Adobe Lightroom Classic is using Adobe Colour profile for my images but when I export the images the image looks totally different. Before you think I am a newbi here is what I have done so far. 

1. I understand colour space differences. I also used the soft proofing option within LR with sRGB profile to see how it will look. Soft proofing and develop module gives me the same look, but after exporting is totally oversaturated. 
2. I am using my Dell Ultrasharp Premier Colour monitor calibrated to perfection and I am using the monitor in sRGB mode. 
3. The exported image is oversaturated compared to LR on ANY DEVICEs. So I export the image, and that images looks exactly the same oversaturated on Iphone, Ipad, Samsung phones, and laptops. 
4. I have the same version of Lightroom on my laptop, and if I export it there, it does not alter the settings. I use the same version on the lightroom and my monitor for laptop is also calibrated.
5. I am not applying any user preset upon export. 
6. Uploading the exported srgb files and using it on the web looks just as oversaturated than viewing it on my computer.

IT IS definitely an issue with Lightroom but I cannot crack it. 
I know many people have this issue but someone is always trying to come and explain why things looks different on different devices, and that the application they are using and not colour profiled and all that jazz but this WAS NOT the case 1 year ago. 

When I exported the images on the same computer a year ago they did look the exact same way in Developer Module as the exported version. 

I honestly believe this is not a colour correction related issue as the Adobe RGB version looks the same as the sRGB softproof, but I can`t fix what LR Classic applies upon export to distort the colours. 
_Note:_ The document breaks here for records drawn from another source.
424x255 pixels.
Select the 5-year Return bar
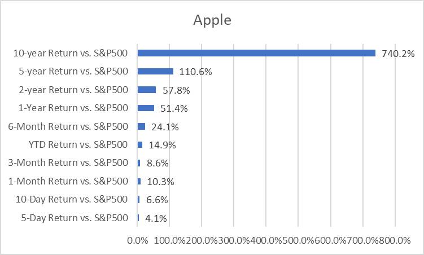tap(155, 72)
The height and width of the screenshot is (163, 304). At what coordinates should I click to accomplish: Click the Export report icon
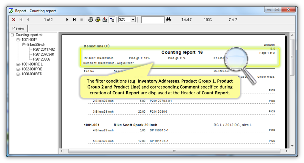tap(105, 20)
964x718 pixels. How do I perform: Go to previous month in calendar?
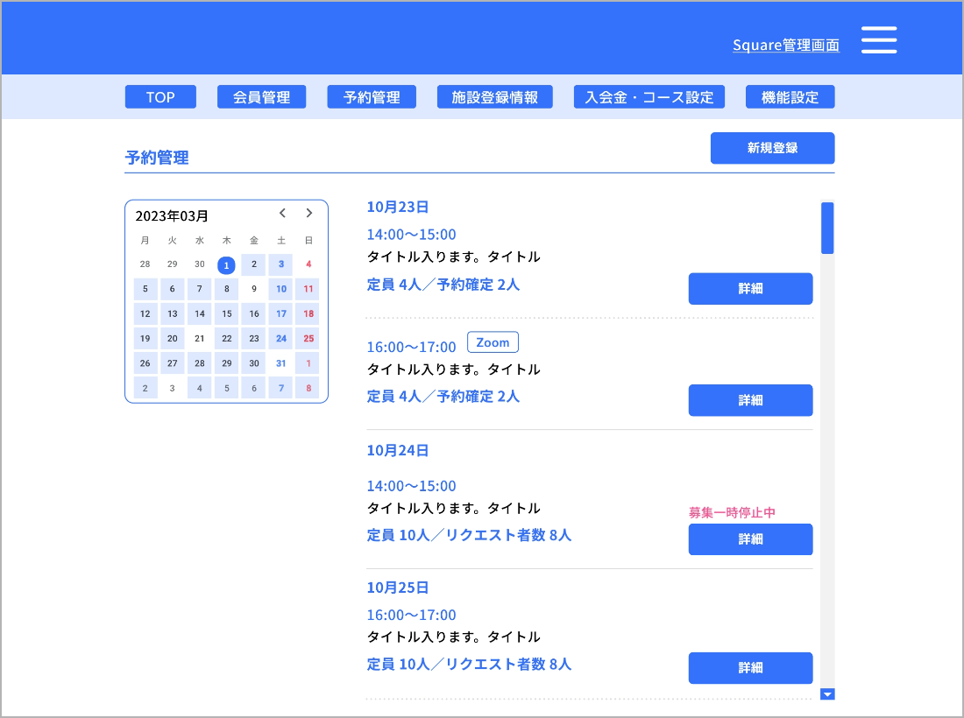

Adobe Community Professional
Correct answer by D Fosse | Adobe Community Professional

This is what sRGB looks like on a wide gamut monitor without color management.

 

That's it. That's the whole explanation. With a wide gamut monitor, you cannot use software that isn't color managed. That's the deal you implicitly accept when purchasing such a unit. Windows "Photos" is not color managed, so you can't use it.

 

You need to stop thinking that Lightroom "changes" anything in the exported file. What happens is that it's not displayed correctly in Windows Photos, because it isn't color managed.

 

A standard, traditional monitor has a native response pretty close to sRGB as it is. That means you can send it sRGB data, and it will appear roughly right. Not entirely correct, but close enough. A wide gamut monitor changes the rules. The numbers need to be remapped into this larger color space to display correctly, and that's exactly what color management does.

 

The monitor profile is a standard icc profile, just like any other icc profile, and it is used by the application in a standard profile conversion, just like any other profile conversion.

 

But only color managed software will do this conversion. Windows "Photos" will just ignore all profiles.

 

In other words - everything is working normally and as expected here.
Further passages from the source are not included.